- [SELECTED PASSAGE]:
BEAM Agent Architecture and Invariants
April 2, 2026 ยท View on GitHub
This document describes the BEAM/OTP architecture for agent management in the Lemon codebase.
Table of Contents
- Core Invariants
- Supervision Tree
- Event Flow
- Telemetry Events
- Baseline Documentation (Phase 0)
- Regression Testing Checklist
Core Invariants
All agent implementations must adhere to these invariants:
1. Agent Loops Must Be Supervised Tasks
All agent loop executions must run under a Task.Supervisor. This ensures:
- Crash visibility through supervisor monitoring
- Proper resource cleanup on termination
- Observable lifecycle through OTP tooling
Implementation:
AgentCore.LoopTaskSupervisor- Task.Supervisor for agent loop tasksAgentCore.ToolTaskSupervisor- Task.Supervisor for tool execution tasks- Agent loops started via
Task.Supervisor.async_nolink/2orstart_child/2
2. Agent Event Streams Must Be Bounded and Cancelable
Event streams must have:
- Bounded queues - Configurable
max_queueto prevent unbounded memory growth - Backpressure -
push/2provides feedback for flow control - Cancellation - Explicit
cancel/2API for clean termination - Owner monitoring - Streams auto-cancel when owner process dies
- Timeout support - Configurable stream timeout with automatic cancellation
Implementation:
AgentCore.EventStream- Provides bounded, cancelable event streaming- Options:
:owner,:max_queue,:drop_strategy,:timeout
3. Subagents Must Be Registered, Discoverable, and Supervised
All subagents (child agent processes) must:
- Register in
AgentCore.AgentRegistryfor discoverability - Run under
AgentCore.SubagentSupervisorfor supervision - Use structured keys like
{session_id, role, index}for identification
Implementation:
AgentCore.AgentRegistry- Registry for agent process lookupAgentCore.SubagentSupervisor- DynamicSupervisor for subagent lifecycle
4. Coordinators Must Cancel Subagents on Timeout or Parent Termination
Coordinator processes that spawn subagents must:
- Track all spawned subagents by ID
- Monitor subagent processes for crashes
- Cancel all subagents when the coordinator terminates
- Enforce timeouts and cancel remaining subagents when one completes
Implementation:
CodingAgent.Coordinator- Orchestrates subagent execution- Uses process monitoring and timeout-based cancellation
Supervision Tree
AgentCore.Supervisor (:one_for_one)

- [DATA SECTION]:
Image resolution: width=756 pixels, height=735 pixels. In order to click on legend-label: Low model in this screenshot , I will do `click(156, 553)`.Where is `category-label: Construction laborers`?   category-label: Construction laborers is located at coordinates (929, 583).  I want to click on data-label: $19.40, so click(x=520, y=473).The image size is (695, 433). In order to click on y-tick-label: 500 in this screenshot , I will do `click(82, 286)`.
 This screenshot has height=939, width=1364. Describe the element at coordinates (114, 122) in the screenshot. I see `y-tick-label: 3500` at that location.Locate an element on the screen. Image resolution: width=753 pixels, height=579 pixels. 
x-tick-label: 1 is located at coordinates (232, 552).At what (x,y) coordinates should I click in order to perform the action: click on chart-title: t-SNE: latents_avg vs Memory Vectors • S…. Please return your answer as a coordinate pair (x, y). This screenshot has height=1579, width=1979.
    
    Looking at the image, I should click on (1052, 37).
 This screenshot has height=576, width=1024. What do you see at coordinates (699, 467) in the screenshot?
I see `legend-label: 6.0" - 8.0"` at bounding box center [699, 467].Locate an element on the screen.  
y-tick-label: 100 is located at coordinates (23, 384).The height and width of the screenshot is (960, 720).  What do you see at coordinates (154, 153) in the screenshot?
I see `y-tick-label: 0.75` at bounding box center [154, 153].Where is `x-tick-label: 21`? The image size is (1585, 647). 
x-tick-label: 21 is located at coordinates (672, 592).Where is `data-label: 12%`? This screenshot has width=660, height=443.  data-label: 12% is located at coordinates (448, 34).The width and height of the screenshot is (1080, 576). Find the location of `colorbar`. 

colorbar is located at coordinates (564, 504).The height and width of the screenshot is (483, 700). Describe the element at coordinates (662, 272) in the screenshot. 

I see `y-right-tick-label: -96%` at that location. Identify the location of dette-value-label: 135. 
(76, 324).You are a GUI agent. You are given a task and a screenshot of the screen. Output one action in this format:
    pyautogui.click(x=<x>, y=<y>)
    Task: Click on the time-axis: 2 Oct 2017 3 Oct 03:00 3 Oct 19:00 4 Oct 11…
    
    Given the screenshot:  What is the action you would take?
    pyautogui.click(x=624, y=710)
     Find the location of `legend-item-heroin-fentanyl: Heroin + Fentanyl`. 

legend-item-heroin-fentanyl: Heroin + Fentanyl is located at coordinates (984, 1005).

- [REQUIRED WORK]:
**a)** In the BEAM agent architecture text, what happens to an event stream when its owner process dies?
**b)** Print the part of the BEAM agent architecture text that opens with the words containing "BEAM Agent Architecture" and closes with "Documentation (Phase 0)".
Use only the BEAM agent architecture text, not the listing.

- [ANSWERS FOR THIS EXERCISE]:
**a)** The stream is automatically canceled.

**b)**
BEAM Agent Architecture and Invariants
April 2, 2026 ยท View on GitHub
This document describes the BEAM/OTP architecture for agent management in the Lemon codebase.
Table of Contents
- Core Invariants
- Supervision Tree
- Event Flow
- Telemetry Events
- Baseline Documentation (Phase 0)